• **Exercise requirements**
Set down the records again, keeping each line exactly as it is.

[[ Source data open ]]

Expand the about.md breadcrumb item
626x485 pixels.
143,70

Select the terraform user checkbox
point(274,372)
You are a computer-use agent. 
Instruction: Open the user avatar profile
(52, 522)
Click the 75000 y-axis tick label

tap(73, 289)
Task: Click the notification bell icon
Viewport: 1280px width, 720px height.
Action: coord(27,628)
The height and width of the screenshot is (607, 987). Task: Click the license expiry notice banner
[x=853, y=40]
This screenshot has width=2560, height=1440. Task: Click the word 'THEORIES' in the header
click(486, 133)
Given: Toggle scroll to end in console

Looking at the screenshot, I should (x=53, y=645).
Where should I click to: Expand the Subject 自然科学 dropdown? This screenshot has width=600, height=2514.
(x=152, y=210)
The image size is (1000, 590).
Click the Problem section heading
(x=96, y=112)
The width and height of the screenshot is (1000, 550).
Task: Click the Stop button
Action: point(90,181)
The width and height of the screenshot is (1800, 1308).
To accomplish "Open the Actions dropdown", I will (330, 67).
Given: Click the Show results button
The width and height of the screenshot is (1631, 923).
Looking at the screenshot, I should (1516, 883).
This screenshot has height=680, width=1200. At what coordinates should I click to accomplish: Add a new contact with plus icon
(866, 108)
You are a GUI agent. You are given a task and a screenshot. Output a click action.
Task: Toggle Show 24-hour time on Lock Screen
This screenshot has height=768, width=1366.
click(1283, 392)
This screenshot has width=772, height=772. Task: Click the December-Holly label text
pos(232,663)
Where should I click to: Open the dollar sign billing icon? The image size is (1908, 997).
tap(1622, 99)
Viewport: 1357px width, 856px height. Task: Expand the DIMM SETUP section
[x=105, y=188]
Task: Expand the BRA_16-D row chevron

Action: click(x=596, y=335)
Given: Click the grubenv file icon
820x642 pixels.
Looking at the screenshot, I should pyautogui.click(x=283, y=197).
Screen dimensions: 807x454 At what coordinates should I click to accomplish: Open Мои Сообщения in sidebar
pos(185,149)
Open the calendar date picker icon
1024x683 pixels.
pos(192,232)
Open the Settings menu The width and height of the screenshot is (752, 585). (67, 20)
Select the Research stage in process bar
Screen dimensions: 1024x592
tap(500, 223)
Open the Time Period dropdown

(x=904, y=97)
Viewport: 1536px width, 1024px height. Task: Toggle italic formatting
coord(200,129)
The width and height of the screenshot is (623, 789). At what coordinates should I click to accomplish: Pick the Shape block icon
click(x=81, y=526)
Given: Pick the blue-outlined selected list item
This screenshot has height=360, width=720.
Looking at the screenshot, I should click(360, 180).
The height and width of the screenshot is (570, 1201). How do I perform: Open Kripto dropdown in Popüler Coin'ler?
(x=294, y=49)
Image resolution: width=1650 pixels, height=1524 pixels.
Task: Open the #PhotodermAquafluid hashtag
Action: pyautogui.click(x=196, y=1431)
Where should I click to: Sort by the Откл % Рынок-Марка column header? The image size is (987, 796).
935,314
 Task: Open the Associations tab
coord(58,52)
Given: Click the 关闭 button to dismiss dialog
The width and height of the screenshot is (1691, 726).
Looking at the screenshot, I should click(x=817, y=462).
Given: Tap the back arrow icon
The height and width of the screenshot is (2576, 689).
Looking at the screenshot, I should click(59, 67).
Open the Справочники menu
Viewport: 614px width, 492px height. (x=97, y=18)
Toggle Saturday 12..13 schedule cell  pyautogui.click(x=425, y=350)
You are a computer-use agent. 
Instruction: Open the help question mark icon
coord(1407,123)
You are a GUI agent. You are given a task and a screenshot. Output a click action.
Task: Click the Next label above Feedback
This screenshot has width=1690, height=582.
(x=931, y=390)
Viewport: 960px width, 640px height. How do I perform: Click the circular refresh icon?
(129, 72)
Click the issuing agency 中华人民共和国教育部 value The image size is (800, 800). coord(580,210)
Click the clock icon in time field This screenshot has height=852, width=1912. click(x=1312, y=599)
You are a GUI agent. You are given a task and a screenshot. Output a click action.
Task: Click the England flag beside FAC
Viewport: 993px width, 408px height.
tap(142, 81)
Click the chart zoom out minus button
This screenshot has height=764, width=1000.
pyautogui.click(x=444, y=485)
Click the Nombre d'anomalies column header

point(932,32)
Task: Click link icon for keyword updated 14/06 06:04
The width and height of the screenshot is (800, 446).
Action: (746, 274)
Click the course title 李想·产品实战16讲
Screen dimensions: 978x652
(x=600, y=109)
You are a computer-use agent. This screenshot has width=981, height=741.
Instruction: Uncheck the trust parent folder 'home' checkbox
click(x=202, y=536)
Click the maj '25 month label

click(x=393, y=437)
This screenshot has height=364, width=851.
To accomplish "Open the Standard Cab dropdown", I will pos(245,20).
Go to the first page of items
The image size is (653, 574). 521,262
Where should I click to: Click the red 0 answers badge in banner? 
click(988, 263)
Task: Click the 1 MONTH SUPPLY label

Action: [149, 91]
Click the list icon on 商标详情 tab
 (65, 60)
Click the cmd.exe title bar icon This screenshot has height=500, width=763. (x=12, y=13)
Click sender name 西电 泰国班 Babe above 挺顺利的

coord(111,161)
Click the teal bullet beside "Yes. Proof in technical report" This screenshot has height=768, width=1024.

[[ Source data closed ]]

• **Expected answer**
Expand the about.md breadcrumb item
626x485 pixels.
143,70

Select the terraform user checkbox
point(274,372)
You are a computer-use agent. 
Instruction: Open the user avatar profile
(52, 522)
Click the 75000 y-axis tick label

tap(73, 289)
Task: Click the notification bell icon
Viewport: 1280px width, 720px height.
Action: coord(27,628)
The height and width of the screenshot is (607, 987). Task: Click the license expiry notice banner
[x=853, y=40]
This screenshot has width=2560, height=1440. Task: Click the word 'THEORIES' in the header
click(486, 133)
Given: Toggle scroll to end in console

Looking at the screenshot, I should (x=53, y=645).
Where should I click to: Expand the Subject 自然科学 dropdown? This screenshot has width=600, height=2514.
(x=152, y=210)
The image size is (1000, 590).
Click the Problem section heading
(x=96, y=112)
The width and height of the screenshot is (1000, 550).
Task: Click the Stop button
Action: point(90,181)
The width and height of the screenshot is (1800, 1308).
To accomplish "Open the Actions dropdown", I will (330, 67).
Given: Click the Show results button
The width and height of the screenshot is (1631, 923).
Looking at the screenshot, I should (1516, 883).
This screenshot has height=680, width=1200. At what coordinates should I click to accomplish: Add a new contact with plus icon
(866, 108)
You are a GUI agent. You are given a task and a screenshot. Output a click action.
Task: Toggle Show 24-hour time on Lock Screen
This screenshot has height=768, width=1366.
click(1283, 392)
This screenshot has width=772, height=772. Task: Click the December-Holly label text
pos(232,663)
Where should I click to: Open the dollar sign billing icon? The image size is (1908, 997).
tap(1622, 99)
Viewport: 1357px width, 856px height. Task: Expand the DIMM SETUP section
[x=105, y=188]
Task: Expand the BRA_16-D row chevron

Action: click(x=596, y=335)
Given: Click the grubenv file icon
820x642 pixels.
Looking at the screenshot, I should pyautogui.click(x=283, y=197).
Screen dimensions: 807x454 At what coordinates should I click to accomplish: Open Мои Сообщения in sidebar
pos(185,149)
Open the calendar date picker icon
1024x683 pixels.
pos(192,232)
Open the Settings menu The width and height of the screenshot is (752, 585). (67, 20)
Select the Research stage in process bar
Screen dimensions: 1024x592
tap(500, 223)
Open the Time Period dropdown

(x=904, y=97)
Viewport: 1536px width, 1024px height. Task: Toggle italic formatting
coord(200,129)
The width and height of the screenshot is (623, 789). At what coordinates should I click to accomplish: Pick the Shape block icon
click(x=81, y=526)
Given: Pick the blue-outlined selected list item
This screenshot has height=360, width=720.
Looking at the screenshot, I should click(360, 180).
The height and width of the screenshot is (570, 1201). How do I perform: Open Kripto dropdown in Popüler Coin'ler?
(x=294, y=49)
Image resolution: width=1650 pixels, height=1524 pixels.
Task: Open the #PhotodermAquafluid hashtag
Action: pyautogui.click(x=196, y=1431)
Where should I click to: Sort by the Откл % Рынок-Марка column header? The image size is (987, 796).
935,314
 Task: Open the Associations tab
coord(58,52)
Given: Click the 关闭 button to dismiss dialog
The width and height of the screenshot is (1691, 726).
Looking at the screenshot, I should click(x=817, y=462).
Given: Tap the back arrow icon
The height and width of the screenshot is (2576, 689).
Looking at the screenshot, I should click(59, 67).
Open the Справочники menu
Viewport: 614px width, 492px height. (x=97, y=18)
Toggle Saturday 12..13 schedule cell  pyautogui.click(x=425, y=350)
You are a computer-use agent. 
Instruction: Open the help question mark icon
coord(1407,123)
You are a GUI agent. You are given a task and a screenshot. Output a click action.
Task: Click the Next label above Feedback
This screenshot has width=1690, height=582.
(x=931, y=390)
Viewport: 960px width, 640px height. How do I perform: Click the circular refresh icon?
(129, 72)
Click the issuing agency 中华人民共和国教育部 value The image size is (800, 800). coord(580,210)
Click the clock icon in time field This screenshot has height=852, width=1912. click(x=1312, y=599)
You are a GUI agent. You are given a task and a screenshot. Output a click action.
Task: Click the England flag beside FAC
Viewport: 993px width, 408px height.
tap(142, 81)
Click the chart zoom out minus button
This screenshot has height=764, width=1000.
pyautogui.click(x=444, y=485)
Click the Nombre d'anomalies column header

point(932,32)
Task: Click link icon for keyword updated 14/06 06:04
The width and height of the screenshot is (800, 446).
Action: (746, 274)
Click the course title 李想·产品实战16讲
Screen dimensions: 978x652
(x=600, y=109)
You are a computer-use agent. This screenshot has width=981, height=741.
Instruction: Uncheck the trust parent folder 'home' checkbox
click(x=202, y=536)
Click the maj '25 month label

click(x=393, y=437)
This screenshot has height=364, width=851.
To accomplish "Open the Standard Cab dropdown", I will pos(245,20).
Go to the first page of items
The image size is (653, 574). 521,262
Where should I click to: Click the red 0 answers badge in banner? 
click(988, 263)
Task: Click the 1 MONTH SUPPLY label

Action: [149, 91]
Click the list icon on 商标详情 tab
 (65, 60)
Click the cmd.exe title bar icon This screenshot has height=500, width=763. (x=12, y=13)
Click sender name 西电 泰国班 Babe above 挺顺利的

coord(111,161)
Click the teal bullet beside "Yes. Proof in technical report" This screenshot has height=768, width=1024.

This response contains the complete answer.